Stored items
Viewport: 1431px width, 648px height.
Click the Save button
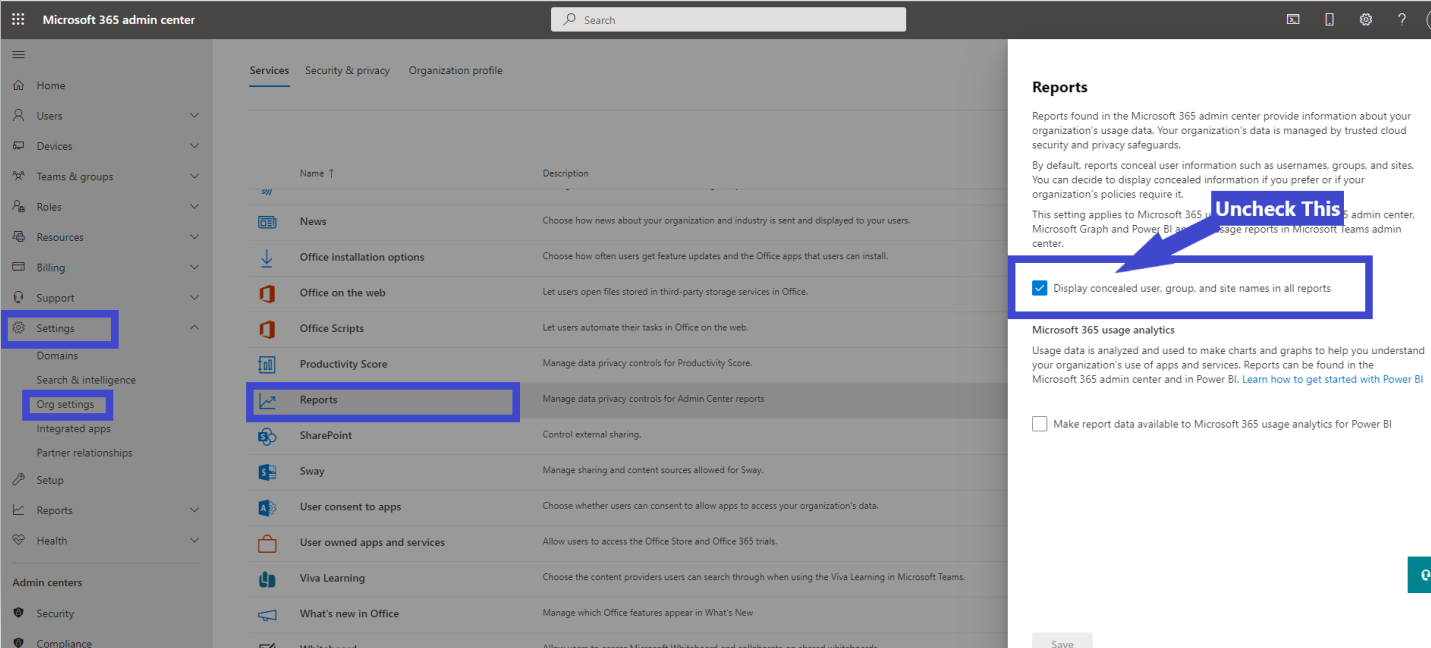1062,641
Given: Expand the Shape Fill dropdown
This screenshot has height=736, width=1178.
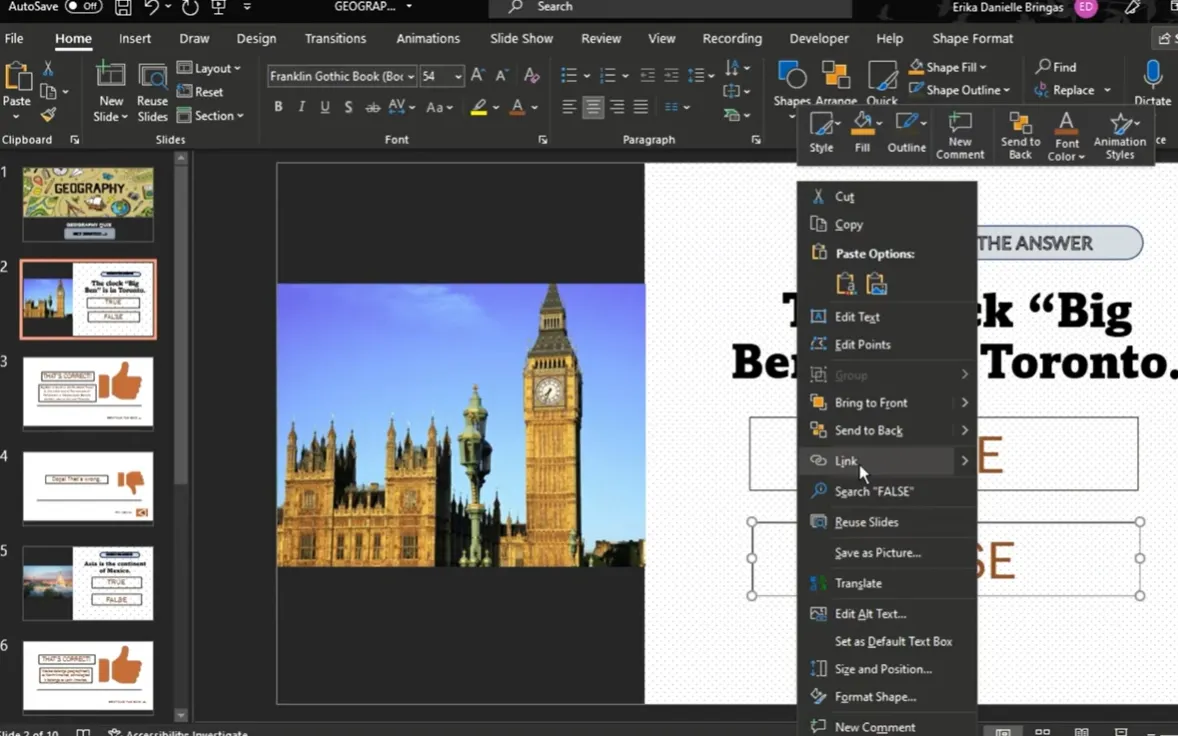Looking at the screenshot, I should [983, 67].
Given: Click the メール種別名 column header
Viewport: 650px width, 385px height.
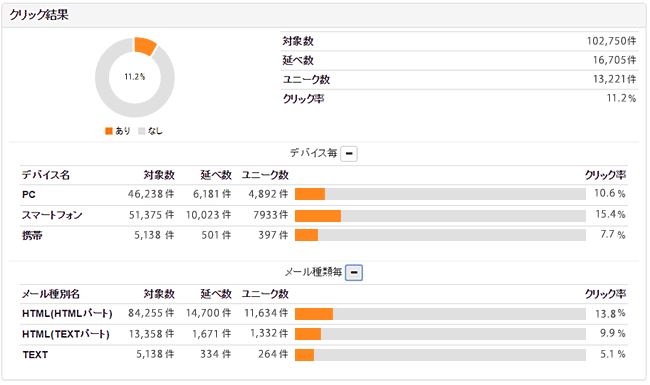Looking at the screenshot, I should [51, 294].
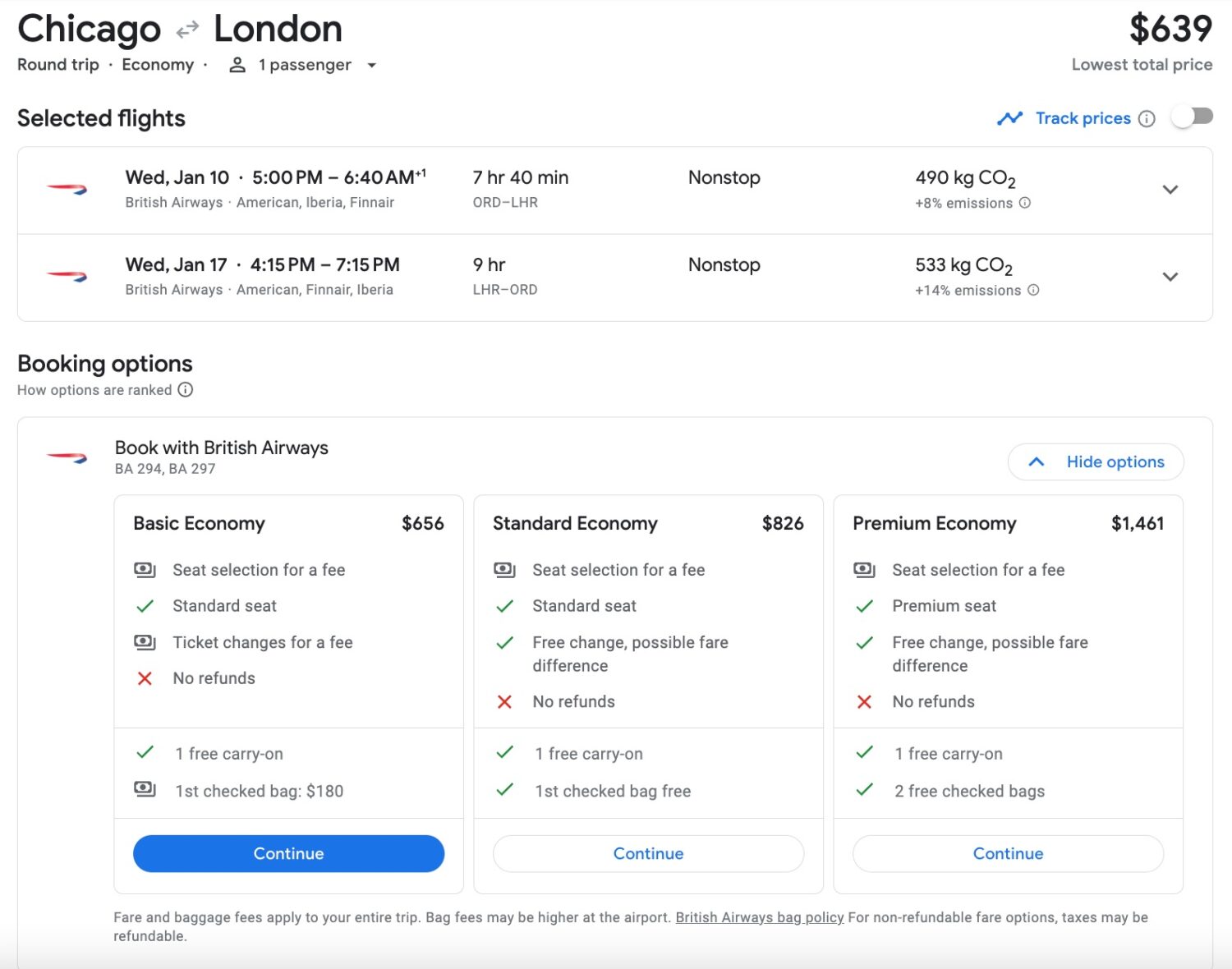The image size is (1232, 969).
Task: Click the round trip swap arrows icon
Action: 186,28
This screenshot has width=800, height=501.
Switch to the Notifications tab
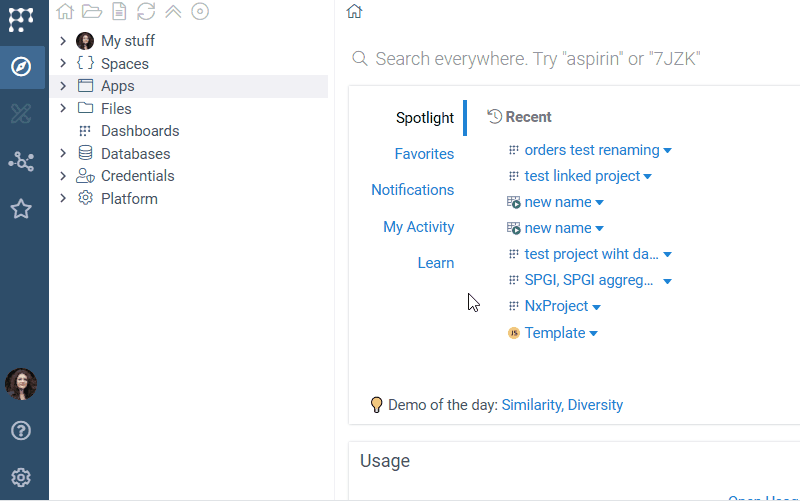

▶ EXERCISE
Every entry must be retyped exactly, with the pictures removed.

▶ RESULT OF THIS TASK
Viewport: 1431px width, 648px height.
Click the Save button
1062,641
Given: Expand the Shape Fill dropdown
This screenshot has height=736, width=1178.
Looking at the screenshot, I should [983, 67].
Given: Click the メール種別名 column header
Viewport: 650px width, 385px height.
Looking at the screenshot, I should [51, 294].
The image size is (1232, 969).
Task: Click the round trip swap arrows icon
Action: 186,28
This screenshot has width=800, height=501.
Switch to the Notifications tab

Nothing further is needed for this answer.